You, who had seen nothing of Turner's work except the plates, good in their way, but far from being the real thing, in Mr. Stopford Brooke's edition of the "Liber Studiorum," hinted that you found the master old-fashioned. Corot, Monet, and Harpignies were your idols in landscape. That was not strange when I consider that your childhood was spent in Jersey, and your youth at Moret and in Paris, and that on your twentieth birthday, a few months ago, you were articled to an architect of Exeter, your France-loving father's native place. So the Master seemed old-fashioned, did he? And you were a little sceptical of my enthusiasm.

"Ah," I said, "if you could see a range of Turner's water-colours from the first boyish drawing of Lambeth Palace exhibited at the Royal Academy when he was fifteen, through the plodding period of his development, cumbered with ungainly figures, but set in the Turnerian air and against infinite distances, as in the winding Thames from Richmond Hill, ever moving towards the light, on to his later visions when buildings, hills, and clouds shimmer in iridescent vapour! Then the figures of men and women disappear, and after fifty years of observation of Nature those old eyes see only the chromatic glories of the reflections and refractions of imponderable sun-rays. The lovely colours linger so delicately on odds and ends of paper that it seems as if a breath must blow them away.
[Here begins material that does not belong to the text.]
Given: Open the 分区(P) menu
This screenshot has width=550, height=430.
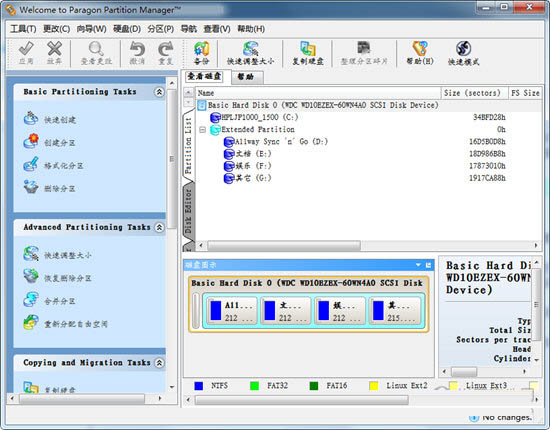Looking at the screenshot, I should click(161, 29).
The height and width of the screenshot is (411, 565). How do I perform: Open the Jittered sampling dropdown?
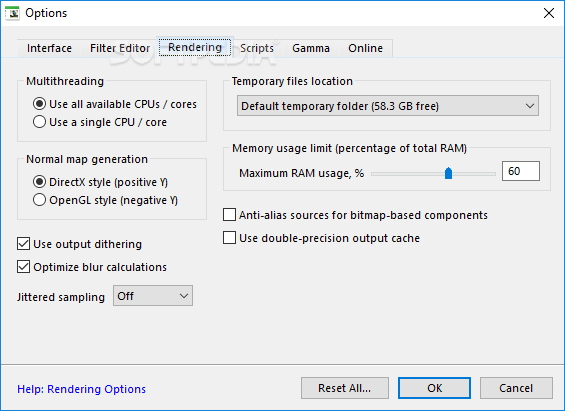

If you could see the sapphire, opal and amethyst tenderness of his 'Study on the Rhine,' the misty hills rainbow-tinted, the sun flushing the steep castle rock and making a golden pathway over the sea, you would feel that this barber's son, morose, mean, in whose muddled brain moved until his last day magnificent ideas, has given to the world the whole history of water-colour, from the tinted drawing, to the flame of an effect seen and caught in a moment of ecstasy."

You were still sceptical! I acknowledge that there were others in Turner's day who also broke new paths—Cozens, and of course Girtin, of whom Turner is reported to have said, "Had Tom Girtin lived I should have starved." As an old man he would mumble of "Poor Tom's golden drawings." I acknowledge that since Turner's day the channel that he flooded has broadened and gushed forth into many tributaries; but he was the first, modelling himself on Claude, to start in pursuit of the sun, to break the rays, and flush the land.

I quoted a Frenchman, M. le Sizeranne: "All the torches which have shed a flood of new light upon Art—that of Delacroix in 1825, those of the Impressionists in 1870—have in turn been lit at his flame."

I quoted Constable—generous Constable—"I believe it would be difficult to say that there is a bit of landscape now done that does not emanate from that source."

I quoted Pisarro, telling how during the war of 1870 he and Monet came to London, studied Turner at the National Gallery, and found in Turner and Constable "practical certitude in matters of technique which they had but vaguely suspected and discussed at the CafÉ Guerbois." What would they have said had they known that Ruskin, the champion of Turner, the foe of Impressionism, when, in 1856, he sifted the nineteen thousand Turner water-colours, drawings, studies, and the "unfinished" paintings, had condemned the sunshine and atmosphere canvases now in the Tate Gallery to half a century of obscurity, because in his opinion they were "unfinished." Turner purposely left them unfinished and elusive as sunrise itself, momentary impressions of the glory of the world. The sun is new each day, ever uncompleted: so are these records of the flame of Turner.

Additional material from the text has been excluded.